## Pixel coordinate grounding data
§

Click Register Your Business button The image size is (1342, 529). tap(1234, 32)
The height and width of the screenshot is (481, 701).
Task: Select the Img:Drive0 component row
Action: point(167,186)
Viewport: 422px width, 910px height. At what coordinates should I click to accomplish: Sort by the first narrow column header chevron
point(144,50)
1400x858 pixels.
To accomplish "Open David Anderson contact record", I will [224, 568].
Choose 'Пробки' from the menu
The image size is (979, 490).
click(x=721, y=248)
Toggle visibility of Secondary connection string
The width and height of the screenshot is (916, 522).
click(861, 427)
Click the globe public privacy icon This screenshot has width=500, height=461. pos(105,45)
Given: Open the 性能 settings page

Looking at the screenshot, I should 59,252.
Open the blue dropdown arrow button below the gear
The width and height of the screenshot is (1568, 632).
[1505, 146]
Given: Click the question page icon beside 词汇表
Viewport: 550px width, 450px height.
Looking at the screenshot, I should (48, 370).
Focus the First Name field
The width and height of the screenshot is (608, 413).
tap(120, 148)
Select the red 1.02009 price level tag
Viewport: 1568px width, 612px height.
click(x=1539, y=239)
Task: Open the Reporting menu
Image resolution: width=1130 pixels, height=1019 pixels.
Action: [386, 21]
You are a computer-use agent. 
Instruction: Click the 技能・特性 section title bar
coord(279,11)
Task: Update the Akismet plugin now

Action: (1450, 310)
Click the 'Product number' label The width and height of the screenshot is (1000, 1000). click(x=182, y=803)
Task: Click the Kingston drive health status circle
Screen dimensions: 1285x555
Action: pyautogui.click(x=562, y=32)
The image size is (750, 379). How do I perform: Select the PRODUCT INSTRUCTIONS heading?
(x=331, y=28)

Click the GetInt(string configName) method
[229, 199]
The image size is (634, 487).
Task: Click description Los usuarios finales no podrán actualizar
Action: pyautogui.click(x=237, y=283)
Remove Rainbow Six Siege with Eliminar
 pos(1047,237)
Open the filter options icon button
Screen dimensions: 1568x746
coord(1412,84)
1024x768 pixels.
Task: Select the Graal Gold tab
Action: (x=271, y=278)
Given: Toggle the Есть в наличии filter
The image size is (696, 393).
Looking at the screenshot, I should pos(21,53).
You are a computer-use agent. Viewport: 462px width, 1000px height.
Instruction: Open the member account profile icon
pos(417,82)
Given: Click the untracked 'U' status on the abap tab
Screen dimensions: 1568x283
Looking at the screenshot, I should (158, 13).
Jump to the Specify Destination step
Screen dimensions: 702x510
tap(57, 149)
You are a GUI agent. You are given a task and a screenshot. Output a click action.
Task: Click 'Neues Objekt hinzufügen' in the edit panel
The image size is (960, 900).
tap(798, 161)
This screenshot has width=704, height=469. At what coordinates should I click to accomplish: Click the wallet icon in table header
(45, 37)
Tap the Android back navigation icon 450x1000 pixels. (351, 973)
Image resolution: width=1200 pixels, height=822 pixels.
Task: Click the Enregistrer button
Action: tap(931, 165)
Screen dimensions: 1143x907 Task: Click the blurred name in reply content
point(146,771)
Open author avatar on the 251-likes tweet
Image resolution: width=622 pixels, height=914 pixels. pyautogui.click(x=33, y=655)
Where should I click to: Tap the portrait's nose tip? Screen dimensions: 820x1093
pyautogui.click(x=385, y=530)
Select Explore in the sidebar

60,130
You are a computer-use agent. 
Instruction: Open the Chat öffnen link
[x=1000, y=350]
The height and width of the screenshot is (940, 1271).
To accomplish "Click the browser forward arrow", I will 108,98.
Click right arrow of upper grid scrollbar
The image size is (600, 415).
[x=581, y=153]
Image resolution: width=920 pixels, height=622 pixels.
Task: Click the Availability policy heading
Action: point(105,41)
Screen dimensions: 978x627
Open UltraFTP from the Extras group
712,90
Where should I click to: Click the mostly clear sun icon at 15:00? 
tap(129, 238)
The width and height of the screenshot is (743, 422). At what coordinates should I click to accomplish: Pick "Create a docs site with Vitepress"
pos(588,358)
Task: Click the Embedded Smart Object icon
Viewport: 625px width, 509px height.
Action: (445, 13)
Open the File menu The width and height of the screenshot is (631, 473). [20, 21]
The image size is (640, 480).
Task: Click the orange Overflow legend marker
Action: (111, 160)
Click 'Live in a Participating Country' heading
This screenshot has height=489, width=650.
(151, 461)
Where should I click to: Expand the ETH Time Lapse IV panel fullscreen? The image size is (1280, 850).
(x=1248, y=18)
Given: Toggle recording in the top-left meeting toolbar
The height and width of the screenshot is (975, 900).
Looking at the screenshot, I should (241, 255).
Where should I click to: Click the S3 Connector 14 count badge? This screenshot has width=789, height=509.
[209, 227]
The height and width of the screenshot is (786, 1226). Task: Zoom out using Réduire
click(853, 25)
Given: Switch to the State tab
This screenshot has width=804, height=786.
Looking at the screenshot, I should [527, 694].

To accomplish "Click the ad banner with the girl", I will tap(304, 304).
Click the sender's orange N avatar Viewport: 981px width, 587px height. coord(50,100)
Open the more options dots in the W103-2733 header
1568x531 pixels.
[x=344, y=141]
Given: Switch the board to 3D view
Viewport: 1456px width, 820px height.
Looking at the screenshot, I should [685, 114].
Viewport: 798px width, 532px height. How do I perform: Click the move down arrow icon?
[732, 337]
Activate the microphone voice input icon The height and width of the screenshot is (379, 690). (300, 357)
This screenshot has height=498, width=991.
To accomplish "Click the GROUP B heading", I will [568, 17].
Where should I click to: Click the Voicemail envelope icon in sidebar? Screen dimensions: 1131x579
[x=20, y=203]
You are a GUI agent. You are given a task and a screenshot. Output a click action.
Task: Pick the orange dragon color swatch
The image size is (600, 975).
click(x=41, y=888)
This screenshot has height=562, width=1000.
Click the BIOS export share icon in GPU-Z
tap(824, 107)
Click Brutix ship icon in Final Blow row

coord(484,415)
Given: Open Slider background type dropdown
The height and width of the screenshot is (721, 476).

§

## Task directions
Repeat word for word the lines running from the line containing "Viewport: 1456px width, 820px height." to the end of the entries above, inclusive.

## Result below
Viewport: 1456px width, 820px height.
Looking at the screenshot, I should [685, 114].
Viewport: 798px width, 532px height. How do I perform: Click the move down arrow icon?
[732, 337]
Activate the microphone voice input icon The height and width of the screenshot is (379, 690). (300, 357)
This screenshot has height=498, width=991.
To accomplish "Click the GROUP B heading", I will [568, 17].
Where should I click to: Click the Voicemail envelope icon in sidebar? Screen dimensions: 1131x579
[x=20, y=203]
You are a GUI agent. You are given a task and a screenshot. Output a click action.
Task: Pick the orange dragon color swatch
The image size is (600, 975).
click(x=41, y=888)
This screenshot has height=562, width=1000.
Click the BIOS export share icon in GPU-Z
tap(824, 107)
Click Brutix ship icon in Final Blow row

coord(484,415)
Given: Open Slider background type dropdown
The height and width of the screenshot is (721, 476).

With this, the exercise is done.